+++ TEXT EXCERPT +++

Security Council composition
- Permanent members: China; France; Russia; United Kingdom; United States;
- Non-permanent members: Algeria; Angola; Benin; Brazil; Chile; Germany; Pakistan; Philippines; Romania; Spain;

= United Nations Security Council Resolution 1534 =

United Nations Security Council resolution 1534, adopted unanimously on 26 March 2004, after recalling resolutions 827 (1993), 955 (1994), 978 (1995), 1165 (1998), 1166 (1998), 1329 (2000), 1411 (2002), 1431 (2002) and 1481 (2003), the Council called on the International Criminal Tribunal for the former Yugoslavia (ICTY) and the International Criminal Tribunal for Rwanda (ICTR) to complete all trial activities by the end of 2008.

==Resolution==
===Observations===
The Security Council commended the progress both tribunals had made in contributing to peace and security in the former Yugoslavia and Rwanda. It envisaged, in accordance with Resolution 1503 (2004), the completion of ICTY and ICTR investigations by 2004, trials by the end of 2008 and all work in 2010. There was concern that the completion strategies for both tribunals could not be implemented.

===Acts===
Acting under Chapter VII of the United Nations Charter, the Council called on all states, particularly Bosnia and Herzegovina, Croatia, Serbia and Montenegro and the Republic Srpska within Bosnia and Herzegovina to co-operate with the ICTY with regard to Radovan Karadžić, Ratko Mladić and Ante Gotovina. Meanwhile, the Democratic Republic of the Congo, Kenya, Rwanda and the Republic of the Congo, among other states, were requested to co-operate with the ICTR with regard to Félicien Kabuga and the Rwandan Patriotic Army. The council, emphasising the importance of implementing the completion strategies, asked the prosecutors to review their caseloads and determine which cases to proceed with and those to defer to national jurisdictions, while prioritising the trials of senior leaders. Both tribunals were asked to report every six months on progress towards implementing the completion strategies.

+++

TASKS —
**a)** Summarize the text on Security Council Resolution 1534 in two sentences.
**b)** Duplicate the stretch of the Resolution 1534 text from "United Nations Security Council resolution 1534, adopted" through "end of 2008.".
The records have nothing to do with the text on Resolution 1534.

+++ SOURCE INFORMATION +++

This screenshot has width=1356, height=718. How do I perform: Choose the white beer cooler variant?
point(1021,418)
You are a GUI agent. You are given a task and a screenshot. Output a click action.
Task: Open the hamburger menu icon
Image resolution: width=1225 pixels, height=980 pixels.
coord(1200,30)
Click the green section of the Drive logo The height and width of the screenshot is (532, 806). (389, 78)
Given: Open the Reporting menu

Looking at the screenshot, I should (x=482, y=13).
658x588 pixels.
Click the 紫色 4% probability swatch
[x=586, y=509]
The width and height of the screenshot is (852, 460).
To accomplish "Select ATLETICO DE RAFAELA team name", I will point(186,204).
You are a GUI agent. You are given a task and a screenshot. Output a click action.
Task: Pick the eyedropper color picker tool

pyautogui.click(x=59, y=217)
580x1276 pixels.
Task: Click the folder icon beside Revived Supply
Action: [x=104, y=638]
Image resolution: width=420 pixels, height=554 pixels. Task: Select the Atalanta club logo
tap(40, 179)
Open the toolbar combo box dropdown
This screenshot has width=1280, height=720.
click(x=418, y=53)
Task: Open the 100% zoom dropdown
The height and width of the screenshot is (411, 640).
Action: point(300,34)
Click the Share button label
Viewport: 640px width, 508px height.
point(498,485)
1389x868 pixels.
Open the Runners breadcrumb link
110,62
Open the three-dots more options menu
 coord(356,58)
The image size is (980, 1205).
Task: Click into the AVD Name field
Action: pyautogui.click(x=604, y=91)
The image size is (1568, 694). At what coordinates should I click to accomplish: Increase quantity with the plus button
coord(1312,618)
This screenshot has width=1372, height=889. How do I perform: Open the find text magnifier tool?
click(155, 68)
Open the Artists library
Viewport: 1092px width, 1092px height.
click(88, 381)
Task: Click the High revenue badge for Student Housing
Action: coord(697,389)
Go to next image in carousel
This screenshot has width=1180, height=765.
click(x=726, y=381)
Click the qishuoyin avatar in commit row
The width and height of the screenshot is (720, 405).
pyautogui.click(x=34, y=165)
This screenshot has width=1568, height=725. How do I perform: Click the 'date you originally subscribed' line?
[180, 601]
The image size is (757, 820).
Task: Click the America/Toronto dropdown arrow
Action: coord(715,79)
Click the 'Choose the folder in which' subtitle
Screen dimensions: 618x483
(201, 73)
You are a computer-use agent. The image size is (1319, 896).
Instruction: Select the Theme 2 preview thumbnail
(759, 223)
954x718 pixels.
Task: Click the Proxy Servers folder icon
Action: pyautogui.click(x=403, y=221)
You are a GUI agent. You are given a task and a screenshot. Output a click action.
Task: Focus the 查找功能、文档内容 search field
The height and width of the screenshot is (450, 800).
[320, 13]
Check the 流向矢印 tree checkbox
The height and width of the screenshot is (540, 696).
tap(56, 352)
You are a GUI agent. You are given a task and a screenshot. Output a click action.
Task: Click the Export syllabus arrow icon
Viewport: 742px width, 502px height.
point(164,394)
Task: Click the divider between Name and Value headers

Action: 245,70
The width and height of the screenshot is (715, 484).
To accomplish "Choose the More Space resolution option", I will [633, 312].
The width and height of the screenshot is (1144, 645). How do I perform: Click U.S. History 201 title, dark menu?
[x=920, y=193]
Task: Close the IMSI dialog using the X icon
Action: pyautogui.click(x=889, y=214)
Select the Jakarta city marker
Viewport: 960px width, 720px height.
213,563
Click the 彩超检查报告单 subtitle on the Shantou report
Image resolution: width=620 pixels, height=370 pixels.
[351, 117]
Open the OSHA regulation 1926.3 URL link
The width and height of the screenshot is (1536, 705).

+++

SET OF ANSWERS —
**a)** Adopted unanimously on 26 March 2004, Security Council Resolution 1534 called on the International Criminal Tribunal for the former Yugoslavia and the International Criminal Tribunal for Rwanda to complete all trial activities by the end of 2008. Acting under Chapter VII, the Council asked states to co-operate with both tribunals, told the prosecutors to review their caseloads while prioritizing trials of senior leaders, and asked both tribunals to report on their progress every six months.

**b)**
United Nations Security Council resolution 1534, adopted unanimously on 26 March 2004, after recalling resolutions 827 (1993), 955 (1994), 978 (1995), 1165 (1998), 1166 (1998), 1329 (2000), 1411 (2002), 1431 (2002) and 1481 (2003), the Council called on the International Criminal Tribunal for the former Yugoslavia (ICTY) and the International Criminal Tribunal for Rwanda (ICTR) to complete all trial activities by the end of 2008.